Corporación Empresarial de Materiales de Construcción (Coemac), la antigua Uralita, se ha declarado en concurso de acreedores al no poder hacer frente al pago de indemnizaciones por empleo de amianto.

La compañía, controlada por la familia Serratosa, comunicó el jueves a última hora de la tarde a la CNMV, que el consejo de administración había decidido solicitar la declaración de concurso de acreedores "por encontrarse en situación de insolvencia de conformidad con el régimen legal previsto". 

El grupo indicó que la situación de insolvencia "se ha producido ante la imposibilidad de generar la suficiente liquidez para hacer frente a las reclamaciones derivadas de la fabricación de fibrocemento con amianto", actividad que cesó hace casi veinte años.

Comeac provisionó 28 millones al término de 2018 por las indemnizaciones requeridas por amianto

De acuerdo a las cuentas del ejercicio 2018 de Coemac, la empresa provisionó ese año 27,8 millones de euros por los juicios pendientes que afronta por solicitud de indemnización por contaminación por amianto. Deloitte, auditor de las cuentas de la compañía, indicaba en su informe del ejercicio de 2018 que como "consecuencia de antiguos procesos de producción ya abandonados, el grupo sigue inmerso en distintos procedimientos judiciales de importes relevantes".

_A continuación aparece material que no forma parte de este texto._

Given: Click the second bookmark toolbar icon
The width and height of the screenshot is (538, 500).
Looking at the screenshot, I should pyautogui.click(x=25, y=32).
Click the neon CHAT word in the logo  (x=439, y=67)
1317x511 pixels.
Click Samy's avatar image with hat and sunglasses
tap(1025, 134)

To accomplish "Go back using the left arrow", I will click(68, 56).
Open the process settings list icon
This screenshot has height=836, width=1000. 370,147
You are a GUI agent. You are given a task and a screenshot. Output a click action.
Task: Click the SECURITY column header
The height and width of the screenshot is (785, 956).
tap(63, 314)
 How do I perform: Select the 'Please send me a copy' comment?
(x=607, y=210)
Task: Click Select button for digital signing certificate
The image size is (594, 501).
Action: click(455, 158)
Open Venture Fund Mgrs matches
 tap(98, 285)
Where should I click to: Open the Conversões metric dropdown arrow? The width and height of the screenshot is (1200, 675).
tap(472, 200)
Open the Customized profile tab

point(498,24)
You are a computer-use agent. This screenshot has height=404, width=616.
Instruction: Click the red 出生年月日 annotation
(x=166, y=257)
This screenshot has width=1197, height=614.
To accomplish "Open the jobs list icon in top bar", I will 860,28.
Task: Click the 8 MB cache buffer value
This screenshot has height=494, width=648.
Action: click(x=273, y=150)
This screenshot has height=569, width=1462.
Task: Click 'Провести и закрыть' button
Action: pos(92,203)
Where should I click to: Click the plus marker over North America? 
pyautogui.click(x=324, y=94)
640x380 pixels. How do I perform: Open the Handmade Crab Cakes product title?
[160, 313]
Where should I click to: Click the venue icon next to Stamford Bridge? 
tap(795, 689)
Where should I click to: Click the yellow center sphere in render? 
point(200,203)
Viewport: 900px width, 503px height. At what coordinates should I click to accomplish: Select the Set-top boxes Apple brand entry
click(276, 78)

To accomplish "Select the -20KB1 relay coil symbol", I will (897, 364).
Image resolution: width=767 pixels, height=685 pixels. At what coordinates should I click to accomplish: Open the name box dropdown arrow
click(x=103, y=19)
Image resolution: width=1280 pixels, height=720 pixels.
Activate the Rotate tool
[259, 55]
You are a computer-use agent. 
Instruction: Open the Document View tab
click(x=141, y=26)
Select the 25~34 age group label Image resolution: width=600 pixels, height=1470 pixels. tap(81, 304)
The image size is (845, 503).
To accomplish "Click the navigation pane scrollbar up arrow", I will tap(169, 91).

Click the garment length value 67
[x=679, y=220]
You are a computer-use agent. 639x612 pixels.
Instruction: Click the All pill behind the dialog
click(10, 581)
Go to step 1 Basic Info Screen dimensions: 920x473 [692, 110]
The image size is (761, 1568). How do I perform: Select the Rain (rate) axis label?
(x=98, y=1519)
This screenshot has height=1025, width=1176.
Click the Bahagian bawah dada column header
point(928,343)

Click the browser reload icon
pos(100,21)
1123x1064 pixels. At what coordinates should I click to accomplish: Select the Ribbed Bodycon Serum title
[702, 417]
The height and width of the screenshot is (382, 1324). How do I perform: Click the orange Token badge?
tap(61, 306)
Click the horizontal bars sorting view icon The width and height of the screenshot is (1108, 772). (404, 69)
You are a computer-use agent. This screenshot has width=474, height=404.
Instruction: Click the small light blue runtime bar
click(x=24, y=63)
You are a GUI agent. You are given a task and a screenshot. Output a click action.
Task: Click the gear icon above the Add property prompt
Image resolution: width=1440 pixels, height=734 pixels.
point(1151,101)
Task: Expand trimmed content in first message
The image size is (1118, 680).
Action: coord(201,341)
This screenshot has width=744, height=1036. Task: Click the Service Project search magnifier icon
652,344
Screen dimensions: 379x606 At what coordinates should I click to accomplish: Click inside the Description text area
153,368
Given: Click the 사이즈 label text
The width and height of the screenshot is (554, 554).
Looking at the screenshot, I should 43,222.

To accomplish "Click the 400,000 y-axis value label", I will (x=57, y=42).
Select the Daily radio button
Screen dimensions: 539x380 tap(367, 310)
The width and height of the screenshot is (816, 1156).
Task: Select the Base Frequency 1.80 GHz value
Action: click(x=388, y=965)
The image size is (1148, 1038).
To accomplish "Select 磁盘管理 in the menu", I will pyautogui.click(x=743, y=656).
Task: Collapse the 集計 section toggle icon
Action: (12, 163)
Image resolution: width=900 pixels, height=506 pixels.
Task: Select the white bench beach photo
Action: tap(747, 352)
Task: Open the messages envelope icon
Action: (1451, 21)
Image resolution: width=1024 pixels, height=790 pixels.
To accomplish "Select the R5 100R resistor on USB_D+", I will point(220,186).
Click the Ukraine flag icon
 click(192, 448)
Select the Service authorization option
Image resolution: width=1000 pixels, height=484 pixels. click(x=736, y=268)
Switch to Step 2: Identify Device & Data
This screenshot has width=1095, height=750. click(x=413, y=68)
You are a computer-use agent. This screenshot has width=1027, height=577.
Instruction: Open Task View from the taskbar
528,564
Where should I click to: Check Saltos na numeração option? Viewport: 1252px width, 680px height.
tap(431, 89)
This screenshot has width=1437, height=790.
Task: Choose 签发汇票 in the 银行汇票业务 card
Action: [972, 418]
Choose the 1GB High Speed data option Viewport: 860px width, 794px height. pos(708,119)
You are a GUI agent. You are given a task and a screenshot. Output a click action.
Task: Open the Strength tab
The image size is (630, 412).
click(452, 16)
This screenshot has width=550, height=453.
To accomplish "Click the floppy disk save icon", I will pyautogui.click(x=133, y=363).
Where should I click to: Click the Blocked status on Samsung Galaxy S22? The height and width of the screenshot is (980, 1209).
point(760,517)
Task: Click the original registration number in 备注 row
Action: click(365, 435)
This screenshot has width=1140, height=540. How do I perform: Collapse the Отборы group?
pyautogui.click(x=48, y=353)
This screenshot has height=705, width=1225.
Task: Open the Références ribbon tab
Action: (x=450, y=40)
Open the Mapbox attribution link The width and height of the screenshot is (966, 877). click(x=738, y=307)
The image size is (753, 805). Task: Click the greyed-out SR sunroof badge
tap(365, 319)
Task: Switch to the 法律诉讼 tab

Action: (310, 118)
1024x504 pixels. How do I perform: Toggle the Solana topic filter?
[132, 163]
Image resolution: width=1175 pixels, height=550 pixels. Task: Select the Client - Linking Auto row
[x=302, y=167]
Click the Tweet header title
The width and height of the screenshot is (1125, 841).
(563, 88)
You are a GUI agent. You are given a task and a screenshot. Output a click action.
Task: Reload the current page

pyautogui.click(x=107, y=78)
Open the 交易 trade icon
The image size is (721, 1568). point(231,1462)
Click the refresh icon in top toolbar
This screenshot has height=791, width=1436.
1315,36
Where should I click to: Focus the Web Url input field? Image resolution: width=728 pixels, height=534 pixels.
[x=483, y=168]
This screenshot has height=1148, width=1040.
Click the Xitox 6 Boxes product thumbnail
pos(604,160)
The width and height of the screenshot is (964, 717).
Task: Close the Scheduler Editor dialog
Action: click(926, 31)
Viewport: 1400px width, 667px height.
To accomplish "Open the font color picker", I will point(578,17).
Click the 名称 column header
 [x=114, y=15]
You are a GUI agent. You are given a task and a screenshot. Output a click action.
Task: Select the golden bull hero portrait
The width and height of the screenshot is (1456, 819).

Coemac indicó el jueves en su comunicado al regulador que la desinversión del negocio de Tuberías, en
la que se ha venido trabajando en los últimos 18 meses, "hubiera contribuido a solventar esa falta de liquidez, si bien la dilatación de los plazos de ejecución de la misma ha hecho imposible acompasarla al ritmo necesario".

La empresa precisó que el concurso solicitado afecta únicamente a "la sociedad cabecera del grupo y, por tanto, no se extiende a otras filiales del mismo". En particular, la solicitud de concurso deja fuera de su ámbito a Adequa WS, titular del negocio de tuberías y accesorios de PVC actualmente en proceso de desinversión.